Lettre vagabonde – 23 décembre 2021
Le journal La Presse invitait ses lecteurs et lectrices à s’exprimer sur leur livre préféré de Marie-Claire Blais. En furetant dans ma bibliothèque, mes préférences glissèrent non pas vers les nombreux titres, mais vers les personnages. De Jean-Le Maigre à Petites Cendres, les rencontres furent nombreuses et marquantes. L’écrivaine semble avoir partagé le quotidien de ses personnages. C’est leur voix que j’entends à travers la sienne. N’a-t-elle pas écrit en ses tout débuts, « À quoi bon vivre si je ne vois d’un œil ardent / ce qui se déroule chez les peuples invisibles. »
Comment ne pas s’attacher à Jean-Le Maigre, l’enfant aux rêves prometteurs devenu la proie des religieux. Mai, la jeune révoltée éveille à toutes les injustices. Daniel, l’écrivain se démarque par son empathie contagieuse. La présence de Mabel perdure, cette vieille femme esseulée vivant en compagnie de son perroquet Jenny. Petites Cendres, le prostitué est aussi attachant que Jean-le Maigre. Que dire d’Augustino, mon écrivain préféré, l’indigné qui s’exilera quelque part en Afrique. Quand il disparut d’un tome de la série Soifs, j’ai écrit à Marie-Claire Blais, lui demandant ce qu’il était advenu de lui. Peu importe qu’ils soient pasteurs, itinérants, artistes, écrivains ou prostitués, ces êtres, la romancière me permet de les rencontrer, de les connaître et de les apprécier. Elle a éprouvé leurs émotions, me les a transmises.

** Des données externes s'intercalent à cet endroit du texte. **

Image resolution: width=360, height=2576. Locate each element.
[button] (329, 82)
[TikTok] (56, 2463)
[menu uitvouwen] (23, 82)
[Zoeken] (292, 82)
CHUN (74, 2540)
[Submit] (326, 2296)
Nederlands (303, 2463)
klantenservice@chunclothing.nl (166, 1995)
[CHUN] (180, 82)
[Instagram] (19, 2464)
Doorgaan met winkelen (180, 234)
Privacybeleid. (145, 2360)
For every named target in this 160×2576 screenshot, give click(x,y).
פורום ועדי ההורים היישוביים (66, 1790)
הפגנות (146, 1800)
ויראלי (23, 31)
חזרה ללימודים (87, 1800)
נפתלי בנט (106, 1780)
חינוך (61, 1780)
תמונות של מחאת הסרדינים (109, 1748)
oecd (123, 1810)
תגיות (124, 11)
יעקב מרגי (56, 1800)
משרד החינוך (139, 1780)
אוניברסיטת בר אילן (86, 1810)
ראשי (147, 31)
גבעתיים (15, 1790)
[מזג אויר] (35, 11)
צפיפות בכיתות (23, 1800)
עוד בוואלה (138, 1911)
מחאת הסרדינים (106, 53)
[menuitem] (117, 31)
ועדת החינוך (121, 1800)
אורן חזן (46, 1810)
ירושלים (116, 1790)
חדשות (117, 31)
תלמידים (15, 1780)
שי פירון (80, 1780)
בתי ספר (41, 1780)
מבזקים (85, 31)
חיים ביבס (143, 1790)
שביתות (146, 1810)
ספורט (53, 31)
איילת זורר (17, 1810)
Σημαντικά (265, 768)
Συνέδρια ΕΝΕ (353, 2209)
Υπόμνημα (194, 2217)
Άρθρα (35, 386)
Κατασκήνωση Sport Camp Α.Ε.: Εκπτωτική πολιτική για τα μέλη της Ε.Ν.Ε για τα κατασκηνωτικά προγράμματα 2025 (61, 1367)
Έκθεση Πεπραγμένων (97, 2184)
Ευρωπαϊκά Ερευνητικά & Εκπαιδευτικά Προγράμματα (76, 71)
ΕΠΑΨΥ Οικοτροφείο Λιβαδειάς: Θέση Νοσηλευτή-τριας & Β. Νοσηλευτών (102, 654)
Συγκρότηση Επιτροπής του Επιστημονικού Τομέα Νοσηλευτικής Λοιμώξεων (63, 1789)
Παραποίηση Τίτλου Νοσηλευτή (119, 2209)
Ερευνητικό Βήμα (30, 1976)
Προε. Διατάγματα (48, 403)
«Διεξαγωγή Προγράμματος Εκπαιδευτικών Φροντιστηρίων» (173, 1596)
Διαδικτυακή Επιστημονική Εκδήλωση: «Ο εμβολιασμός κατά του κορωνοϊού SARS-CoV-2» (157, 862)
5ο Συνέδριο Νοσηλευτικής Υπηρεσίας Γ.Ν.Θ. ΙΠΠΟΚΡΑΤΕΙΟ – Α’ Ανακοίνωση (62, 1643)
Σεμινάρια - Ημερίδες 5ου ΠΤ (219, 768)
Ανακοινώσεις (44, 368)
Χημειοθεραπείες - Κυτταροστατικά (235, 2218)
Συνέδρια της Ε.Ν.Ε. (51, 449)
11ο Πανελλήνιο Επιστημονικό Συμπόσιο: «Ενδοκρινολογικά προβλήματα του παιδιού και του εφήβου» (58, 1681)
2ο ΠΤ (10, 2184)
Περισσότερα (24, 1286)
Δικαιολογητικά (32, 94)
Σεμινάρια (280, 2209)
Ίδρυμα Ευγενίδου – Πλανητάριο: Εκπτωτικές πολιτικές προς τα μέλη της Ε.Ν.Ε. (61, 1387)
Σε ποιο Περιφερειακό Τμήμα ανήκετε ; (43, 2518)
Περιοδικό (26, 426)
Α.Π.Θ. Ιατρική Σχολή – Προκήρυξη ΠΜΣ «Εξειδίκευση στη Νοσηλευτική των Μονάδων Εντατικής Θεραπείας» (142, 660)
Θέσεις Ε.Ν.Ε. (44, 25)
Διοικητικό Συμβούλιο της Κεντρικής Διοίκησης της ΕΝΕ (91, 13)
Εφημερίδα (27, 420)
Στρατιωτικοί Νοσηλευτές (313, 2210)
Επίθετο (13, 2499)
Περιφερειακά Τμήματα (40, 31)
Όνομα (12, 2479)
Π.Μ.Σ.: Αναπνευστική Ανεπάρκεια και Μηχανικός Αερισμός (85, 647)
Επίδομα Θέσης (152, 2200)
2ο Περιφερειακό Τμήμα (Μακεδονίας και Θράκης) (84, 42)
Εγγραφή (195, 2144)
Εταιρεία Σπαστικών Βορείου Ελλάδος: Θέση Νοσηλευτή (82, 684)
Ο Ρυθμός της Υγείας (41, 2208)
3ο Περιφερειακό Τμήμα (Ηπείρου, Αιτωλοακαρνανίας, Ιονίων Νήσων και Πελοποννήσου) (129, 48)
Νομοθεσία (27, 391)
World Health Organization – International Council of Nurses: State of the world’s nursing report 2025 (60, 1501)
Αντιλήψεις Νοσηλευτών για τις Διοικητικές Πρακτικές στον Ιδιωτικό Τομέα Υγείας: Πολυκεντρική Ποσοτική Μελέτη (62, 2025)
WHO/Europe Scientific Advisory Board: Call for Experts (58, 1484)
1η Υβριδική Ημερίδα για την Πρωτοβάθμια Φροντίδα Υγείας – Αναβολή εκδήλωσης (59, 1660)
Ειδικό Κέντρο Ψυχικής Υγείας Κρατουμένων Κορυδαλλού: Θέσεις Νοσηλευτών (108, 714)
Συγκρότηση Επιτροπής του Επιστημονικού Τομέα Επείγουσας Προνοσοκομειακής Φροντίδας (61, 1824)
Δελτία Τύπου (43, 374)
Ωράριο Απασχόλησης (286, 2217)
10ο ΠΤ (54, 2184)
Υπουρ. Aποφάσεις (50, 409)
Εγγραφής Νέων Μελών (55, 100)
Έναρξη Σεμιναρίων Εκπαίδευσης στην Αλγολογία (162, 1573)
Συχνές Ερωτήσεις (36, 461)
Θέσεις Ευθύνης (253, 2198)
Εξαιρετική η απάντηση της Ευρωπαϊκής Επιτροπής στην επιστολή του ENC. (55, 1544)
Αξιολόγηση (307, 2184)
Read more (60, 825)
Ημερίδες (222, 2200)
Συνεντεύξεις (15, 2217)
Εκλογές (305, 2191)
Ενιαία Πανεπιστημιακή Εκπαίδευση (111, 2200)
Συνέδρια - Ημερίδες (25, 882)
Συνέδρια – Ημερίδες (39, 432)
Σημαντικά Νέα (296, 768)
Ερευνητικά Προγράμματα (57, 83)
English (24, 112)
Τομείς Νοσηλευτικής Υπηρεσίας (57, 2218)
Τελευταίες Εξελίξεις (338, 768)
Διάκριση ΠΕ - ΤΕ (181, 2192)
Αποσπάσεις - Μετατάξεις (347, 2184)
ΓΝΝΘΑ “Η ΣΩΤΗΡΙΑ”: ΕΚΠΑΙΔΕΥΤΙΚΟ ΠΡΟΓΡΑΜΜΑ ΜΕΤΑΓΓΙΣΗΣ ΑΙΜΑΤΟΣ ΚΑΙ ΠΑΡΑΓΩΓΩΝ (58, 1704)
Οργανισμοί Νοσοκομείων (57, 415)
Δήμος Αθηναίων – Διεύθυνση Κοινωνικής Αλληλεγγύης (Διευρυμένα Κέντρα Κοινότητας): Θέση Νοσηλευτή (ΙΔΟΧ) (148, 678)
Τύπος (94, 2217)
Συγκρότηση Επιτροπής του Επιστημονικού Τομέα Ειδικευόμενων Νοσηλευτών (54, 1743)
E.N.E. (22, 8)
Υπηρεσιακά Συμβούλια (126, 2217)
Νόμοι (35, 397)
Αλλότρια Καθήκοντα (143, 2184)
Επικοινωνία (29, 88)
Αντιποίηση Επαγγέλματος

Marie-Claire Blais s’est peut-être substituée à chacun de ses personnages. Elle a tant fait siennes leurs souffrances et leurs ravissements. Le titre de son dernier roman, Un cœur habité de mille voix résume la vie de la femme et l’œuvre de la romancière que fut Marie-Claire Blais. Mille voix se sont exprimées à travers elle. C’est le cœur qui parle. Il n’est pas étonnant que je me sois attachée à ces êtres plus réels que fictifs. L’écrivaine avait raison de déclarer « qu’avec des lecteurs sensibles, il y a un véritable échange. » Son aptitude indéfectible à l’écoute de l’autre fut l’une de ses plus grandes forces. Les milles voix qu’emprunte l’écrivaine sont les voix de la transmission et du partage. À chaque lecteur et lectrice d’en recueillir l’usufruit.